= DOCUMENT EXCERPT =
###

Customer Experience may go down as the marketing buzzword of the decade. Yet, for all the talk of creating unique experiences for customers, it’s still tempting for brands to focus on the most visible points in the customer journey. Developing a new website or clever ad campaign can easily take priority over more subtle brand experiences. But it may just be these overlooked touchpoints that represent the biggest opportunities for brands.
So what are some of these touchpoints, and what can we learn from brands that focus on them?
A core value of Southwest Airlines is a “Fun-LUVing Attitude,” which they bring to life by encouraging employees to be their authentic selves at work. As their former CEO put it in a 2004 interview, “We’re not trying to train you to be anything different from what you really are. If singing buoys up your heart, makes you feel good, go ahead and do it.” This kind of approach pays off with customers; Southwest was ranked the top low-cost carrier J.D. Power’s 2017 North America Airline Satisfaction Study(™). Contrast this with United Airlines’ corporate culture, and you can see why investing in this overlooked touchpoint is so critical.

###

= DATA SECTION =
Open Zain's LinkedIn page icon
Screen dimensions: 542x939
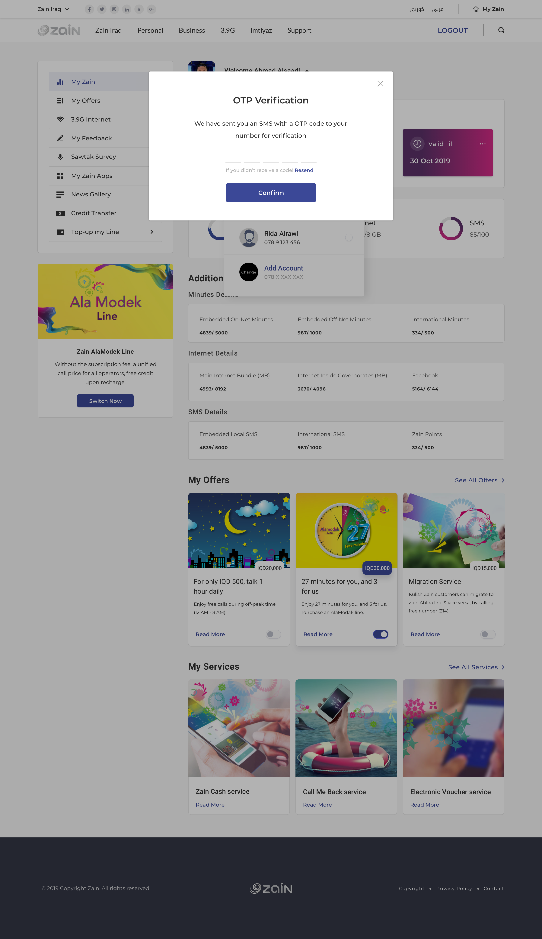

###

= TASK INSTRUCTIONS =
a - Translate this sentence from the passage on customer experience into Spanish: "So what are some of these touchpoints, and what can we learn from brands that focus on them?"
b - Extend the passage on customer experience with a paragraph that picks up after its final sentence.

= RESPONSES FOR EACH TASK =
a - Entonces, ¿cuáles son algunos de estos puntos de contacto y qué podemos aprender de las marcas que se centran en ellos?

b -
Product Development is another touchpoint that’s less obvious, but, when done well, presents a huge brand opportunity. Plum Organics is a baby food company with a mission to “nourish little ones with the very best food from the very first bite.” Although they are best known for pouches of pureed fruits and veggies, their mission and promise to customers led them to enter a new product category: infant formula. They put their own spin on the standard formulation and developed highly transparent messaging, including why every ingredient is in the product and how it helps and nourishes babies. With this new product, they are solidifying their brand in parents’ minds as one that stands for wellness and better nourishment, from infancy and beyond.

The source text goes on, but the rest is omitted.